● PROBLEM STATEMENT:
When a line of the records contains "agent", copy it.

[Data extracted from a collection]
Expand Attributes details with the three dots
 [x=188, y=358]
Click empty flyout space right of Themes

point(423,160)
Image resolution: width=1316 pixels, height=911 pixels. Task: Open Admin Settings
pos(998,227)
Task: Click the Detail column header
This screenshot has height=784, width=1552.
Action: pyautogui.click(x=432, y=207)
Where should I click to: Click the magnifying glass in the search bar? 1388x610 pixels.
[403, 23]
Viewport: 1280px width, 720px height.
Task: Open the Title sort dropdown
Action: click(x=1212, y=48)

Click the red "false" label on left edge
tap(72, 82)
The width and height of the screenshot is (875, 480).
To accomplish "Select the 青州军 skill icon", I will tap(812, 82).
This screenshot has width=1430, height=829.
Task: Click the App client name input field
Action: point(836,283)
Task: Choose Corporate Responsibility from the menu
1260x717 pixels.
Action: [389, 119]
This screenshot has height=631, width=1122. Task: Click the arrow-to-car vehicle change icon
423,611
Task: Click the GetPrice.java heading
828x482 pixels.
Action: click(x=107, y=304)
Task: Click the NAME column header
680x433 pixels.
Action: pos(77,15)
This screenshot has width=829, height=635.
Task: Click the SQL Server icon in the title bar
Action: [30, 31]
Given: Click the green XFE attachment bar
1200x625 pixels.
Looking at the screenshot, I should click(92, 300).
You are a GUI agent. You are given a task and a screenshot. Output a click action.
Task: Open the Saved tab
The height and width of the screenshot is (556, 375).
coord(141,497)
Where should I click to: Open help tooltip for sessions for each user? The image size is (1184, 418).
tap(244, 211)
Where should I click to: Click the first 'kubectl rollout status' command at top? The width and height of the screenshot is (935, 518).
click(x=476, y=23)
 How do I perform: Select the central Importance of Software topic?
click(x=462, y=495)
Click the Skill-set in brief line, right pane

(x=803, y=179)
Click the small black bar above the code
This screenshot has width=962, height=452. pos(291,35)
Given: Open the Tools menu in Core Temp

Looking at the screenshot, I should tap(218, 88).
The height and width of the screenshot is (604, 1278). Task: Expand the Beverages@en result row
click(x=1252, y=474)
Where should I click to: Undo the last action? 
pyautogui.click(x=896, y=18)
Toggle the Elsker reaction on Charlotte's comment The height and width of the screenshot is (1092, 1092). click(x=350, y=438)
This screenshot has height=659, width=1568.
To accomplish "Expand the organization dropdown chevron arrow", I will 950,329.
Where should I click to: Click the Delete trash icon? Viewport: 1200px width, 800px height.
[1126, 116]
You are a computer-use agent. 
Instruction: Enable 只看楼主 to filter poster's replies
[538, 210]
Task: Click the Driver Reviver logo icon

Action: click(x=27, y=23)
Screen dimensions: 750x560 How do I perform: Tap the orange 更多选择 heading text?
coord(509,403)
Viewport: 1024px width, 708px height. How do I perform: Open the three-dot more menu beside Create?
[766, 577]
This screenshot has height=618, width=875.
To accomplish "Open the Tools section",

● ANSWER TO THE EXERCISE:
You are a GUI agent. You are given a task and a screenshot. Output a click action.
You are a computer-use agent. 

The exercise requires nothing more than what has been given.